■ **Your objective**: In the listing, from the line containing "At what coordinates" through the line containing "coord(374,29)", swap "breadcrumb trail" for "navigation path" and reproduce those lines with nothing else altered. Omit the pictures from your reply.

■ **Record set**:
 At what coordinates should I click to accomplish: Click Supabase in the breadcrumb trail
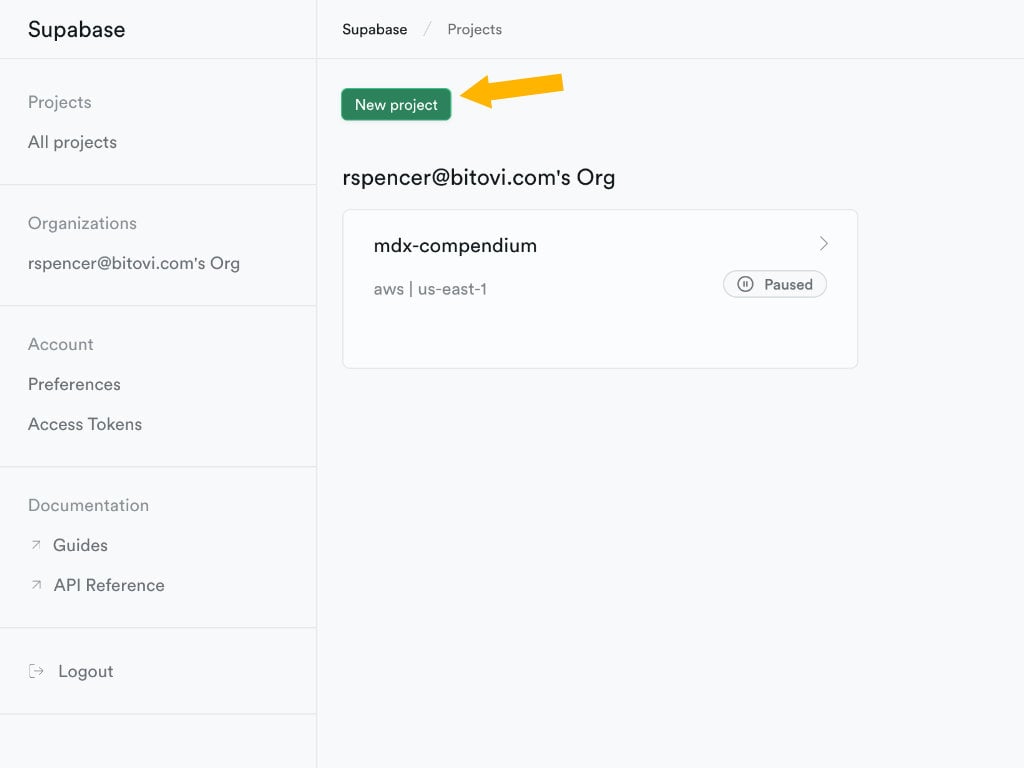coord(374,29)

---

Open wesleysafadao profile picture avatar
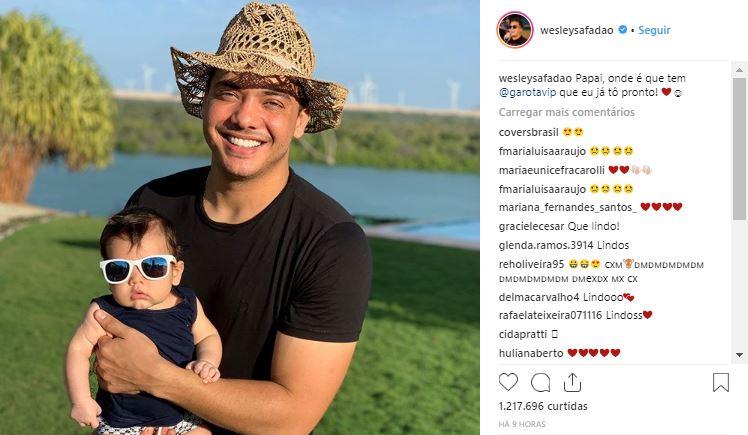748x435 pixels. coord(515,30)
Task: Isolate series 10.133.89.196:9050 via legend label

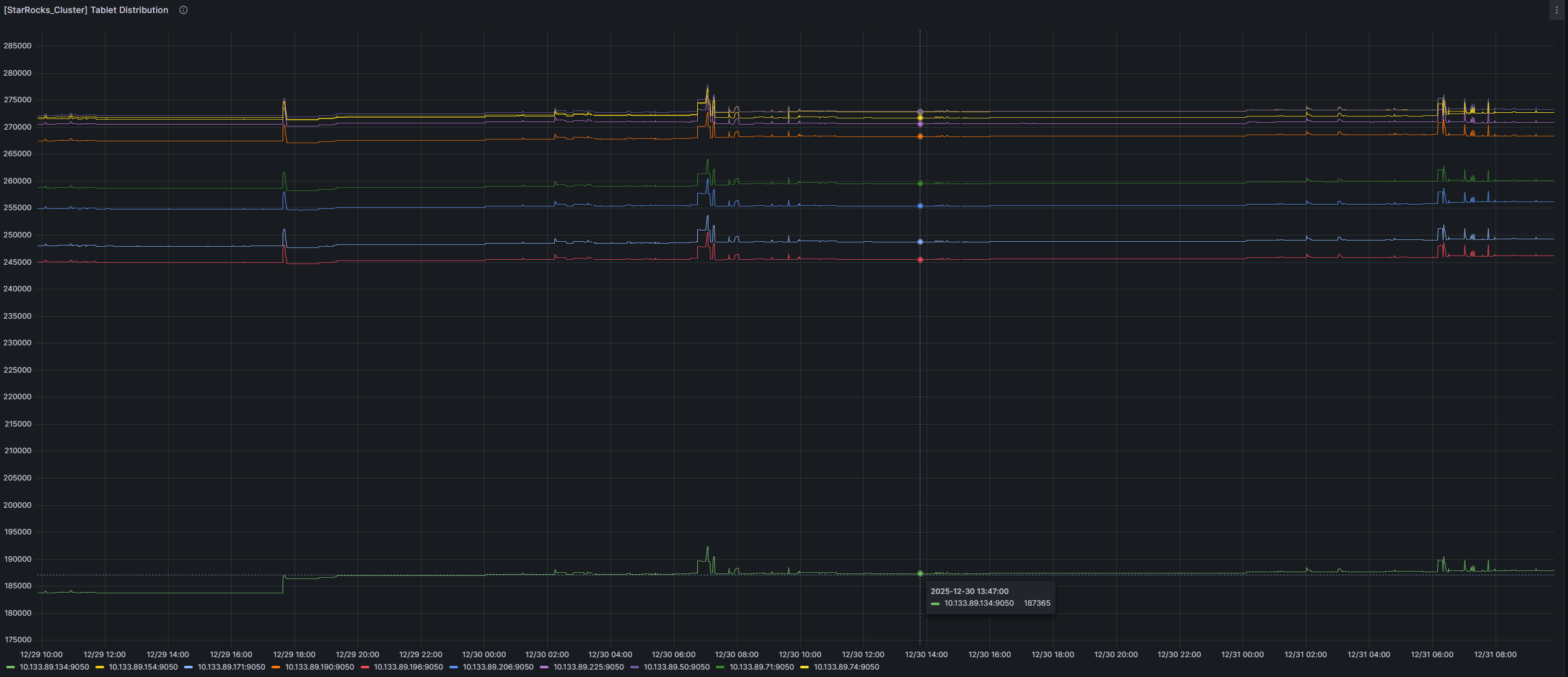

■ **Complete output**:
 At what coordinates should I click to accomplish: Click Supabase in the navigation path
coord(374,29)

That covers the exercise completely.